A bird which has been kept in a cage, even a large one where it can fly, is uneasy when it is freed. It sits on a branch and watches the wild birds flying past, and hears their songs. Its wings quiver, and it seems to try to fly, but the conviction of imprisonment settles on it and it gives up. It is, observers say, sometimes only after many painful efforts that it finally arrives at the practical conviction that it is free. It can of course see that it is free, but the memory of the bars has bound it.
The yogic texts make a quiver in the seed-bed at the root of the mind; as a famous Zen phrase says, they are a sword thrust into the seed-bed. Yogic practice does not actually accomplish anything new, but it removes the obstacles to the full manifestation of that obscure awareness of freedom which is innate in man, beyond practical everyday life, beyond the defensive cynicism of intellect, beyond the darkness of the seed-bed.
Here are the verses on the Self in the Apastamba Law-book again:
Each and every living being is the city belonging to the one lying at rest in the cave,
indestructible, taintless, the unmoving abiding in the moving.
Those who practise realization of it, they are immortal.
This indeed which here in this world and here in that world is called the object –
Having shaken himself free from it, let the seer devote himself to that which lies in the cave.
He who is constant in all beings, wise, immortal, firm,
without limbs, without sound, without body, without touch, great, pure –
He is all, the highest goal, he is in the centre, he divides, he is the city.

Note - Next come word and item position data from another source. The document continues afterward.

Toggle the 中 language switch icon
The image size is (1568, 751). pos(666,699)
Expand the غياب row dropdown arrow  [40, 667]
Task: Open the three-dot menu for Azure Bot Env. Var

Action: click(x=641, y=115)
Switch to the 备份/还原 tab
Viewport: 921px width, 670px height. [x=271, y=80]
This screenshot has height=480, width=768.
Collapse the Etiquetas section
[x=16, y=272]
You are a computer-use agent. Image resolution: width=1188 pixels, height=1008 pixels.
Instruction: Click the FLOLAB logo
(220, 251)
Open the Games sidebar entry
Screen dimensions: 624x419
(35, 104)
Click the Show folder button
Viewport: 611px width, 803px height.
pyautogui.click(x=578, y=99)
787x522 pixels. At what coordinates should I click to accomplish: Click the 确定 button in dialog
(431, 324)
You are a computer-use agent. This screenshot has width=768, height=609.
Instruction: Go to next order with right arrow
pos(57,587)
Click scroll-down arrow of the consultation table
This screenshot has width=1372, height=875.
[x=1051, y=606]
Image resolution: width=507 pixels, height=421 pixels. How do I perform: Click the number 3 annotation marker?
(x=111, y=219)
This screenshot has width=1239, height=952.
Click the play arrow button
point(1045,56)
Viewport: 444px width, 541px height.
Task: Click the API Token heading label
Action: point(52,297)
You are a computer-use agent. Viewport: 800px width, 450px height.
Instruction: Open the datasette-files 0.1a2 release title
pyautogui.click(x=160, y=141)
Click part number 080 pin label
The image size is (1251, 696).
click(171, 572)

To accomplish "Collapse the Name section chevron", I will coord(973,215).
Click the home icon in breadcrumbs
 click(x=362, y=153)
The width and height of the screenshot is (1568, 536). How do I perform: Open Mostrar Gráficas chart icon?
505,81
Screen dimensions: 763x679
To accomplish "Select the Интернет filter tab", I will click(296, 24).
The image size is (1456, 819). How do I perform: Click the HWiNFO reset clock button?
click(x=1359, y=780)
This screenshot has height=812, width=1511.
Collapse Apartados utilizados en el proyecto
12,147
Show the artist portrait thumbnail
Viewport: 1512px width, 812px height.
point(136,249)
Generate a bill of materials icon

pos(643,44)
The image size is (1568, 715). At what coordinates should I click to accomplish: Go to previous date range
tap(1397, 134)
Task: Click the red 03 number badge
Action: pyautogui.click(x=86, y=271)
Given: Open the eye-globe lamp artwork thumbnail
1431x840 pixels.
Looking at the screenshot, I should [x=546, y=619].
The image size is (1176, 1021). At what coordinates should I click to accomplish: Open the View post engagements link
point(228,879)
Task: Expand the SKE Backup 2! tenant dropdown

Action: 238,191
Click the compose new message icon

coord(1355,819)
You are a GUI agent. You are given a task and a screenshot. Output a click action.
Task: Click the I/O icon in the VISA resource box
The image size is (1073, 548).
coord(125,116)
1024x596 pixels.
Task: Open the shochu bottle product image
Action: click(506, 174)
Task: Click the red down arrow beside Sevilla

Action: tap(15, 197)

The yogī who practises realization of that in everything,
and always holds to firmness in that,
Will see that which is hard to see and subtle, and rejoice in heaven.
The seer meditating, seeing everything in the Self, will not be deluded,
And whoever sees the Self alone in everything,
He is Brahman, glorious in the highest heaven.
Subtle, finer than a lotus-fibre, he stands covering all;
Greater than the earth, firm, he stands supporting all.
He is other than the sense-knowledge of this world.
The world is not different from him, who is ever
standing as the supreme, who is to be known, who himself divides into many.
From him the bodies all come forth, he is the root, eternal, he is constant.